SECURITY MONITORING
      Back to home
      1. KNOWLEDGE BASE
      2. SECURITY MONITORING

      Creating Signal Suppression Rules

      Signal Suppression Rules can be created from the following pages:

      • Signal Suppression Rules listing page
      • Signals listing page

      Creating Signal Suppression Rules from Signal Suppression Rules Listing page

      1. Hover on the System icon on the left navigation bar of the Home screen. From the options displayed, select Signal Suppression Rules. The page displaying the list of signal suppression rules on workbooks will be shown.
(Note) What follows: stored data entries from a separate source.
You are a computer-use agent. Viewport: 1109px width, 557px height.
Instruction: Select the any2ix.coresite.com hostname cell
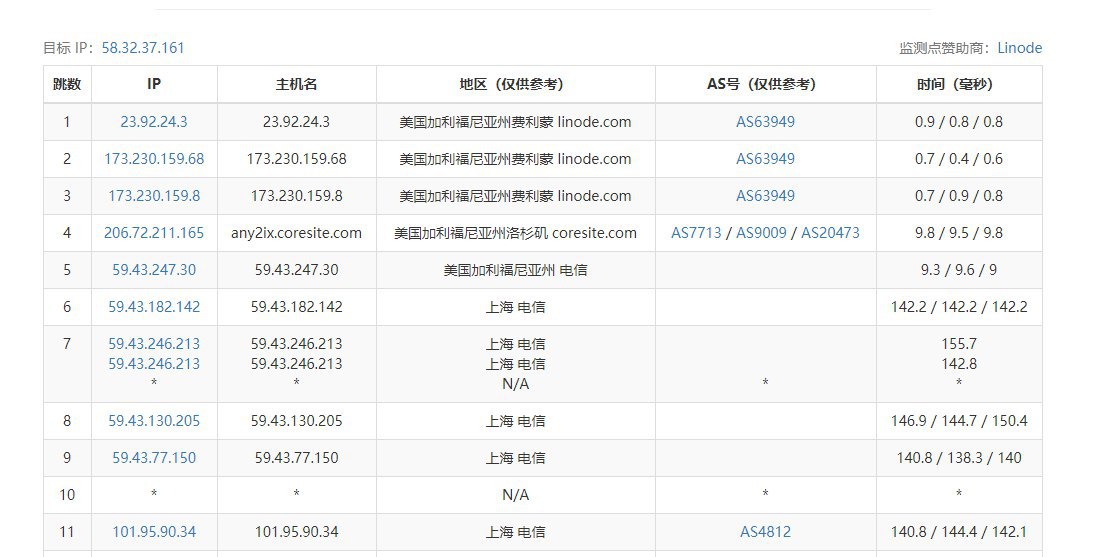296,233
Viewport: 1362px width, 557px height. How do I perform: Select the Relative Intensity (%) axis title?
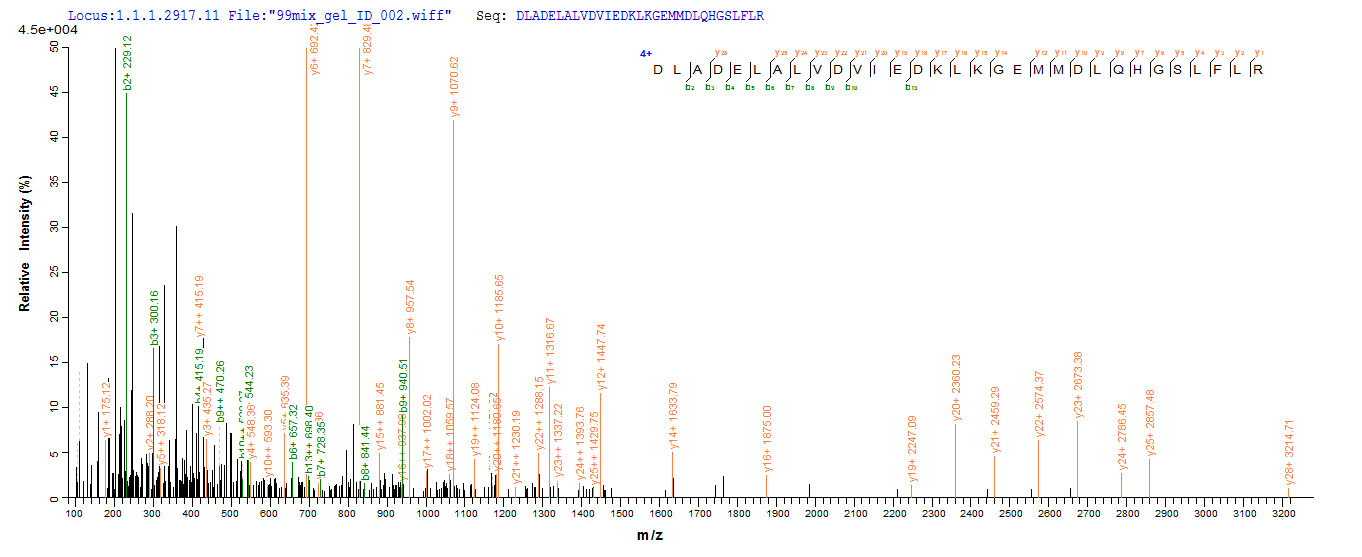click(x=26, y=254)
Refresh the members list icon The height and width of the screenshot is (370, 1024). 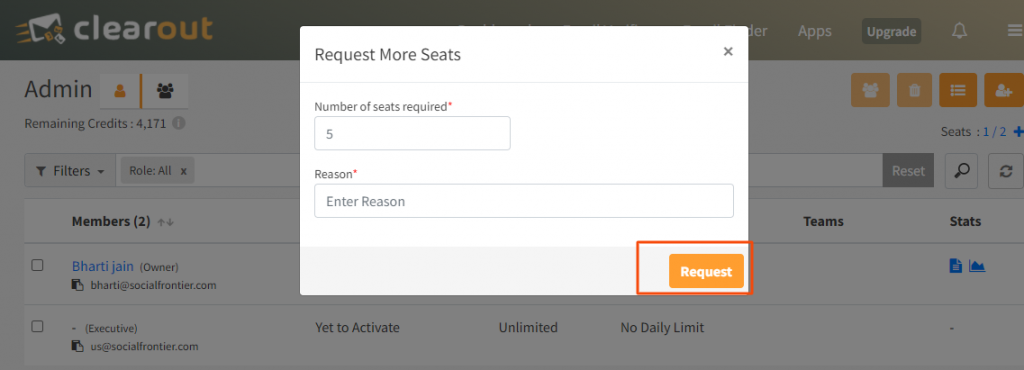point(1006,170)
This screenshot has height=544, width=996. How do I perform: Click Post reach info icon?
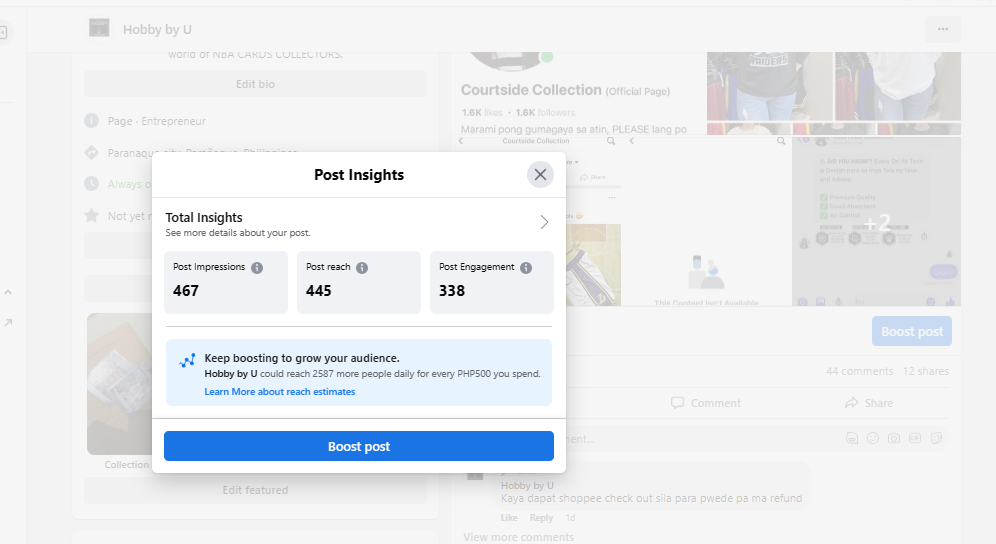(362, 268)
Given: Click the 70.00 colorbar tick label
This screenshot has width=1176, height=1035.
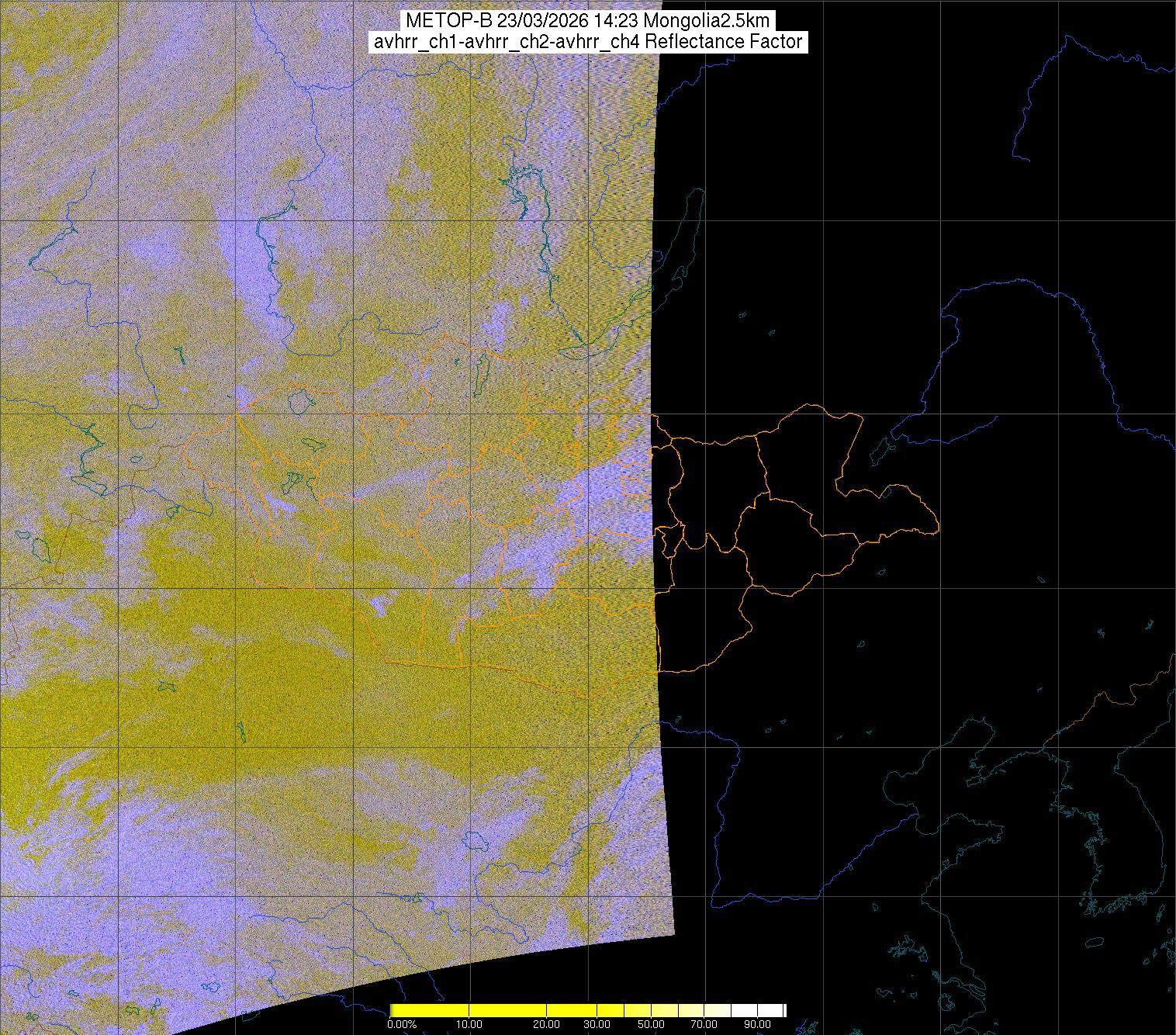Looking at the screenshot, I should click(704, 1025).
      2. To add a new suppression rule to an existing workbook, click the plus icon on the extreme right corner of the page.
      3. On the next screen, from the drop-down, select the particular workbook for which you want to add new suppression rules.
      4. You can add multiple rules in any combination. Select a target or suspect and then select host, user, resource, etc., and enter the corresponding value (e.g. IP Address / user name/ port number) for which alerts will be suppressed.
      5. You can now add multiple values separated by comma (",") to a field. The rule will be applied if any one of these values is matched (OR operator). 
        E.g. Suspect User = ‘Jack’, ‘Jane’ implies that the condition is met when the Suspect User is either ‘Jack’ OR ‘Jane’.
      6. If there are multiple suspect and target fields defined, then all the conditions must be matched for the suppression rule to apply.
        E.g. Suspect Host = ‘144.149.155.169’ Target User= ‘John’ implies that the condition is met when the Suspect Host = ‘144.149.155.169’  AND Target User =  ‘John’
      7. Click on the Eye icon to see the logical representation of the rule.
      8. Click Save. Once a suppression rule is created, signals that satisfy these conditions will be suppressed.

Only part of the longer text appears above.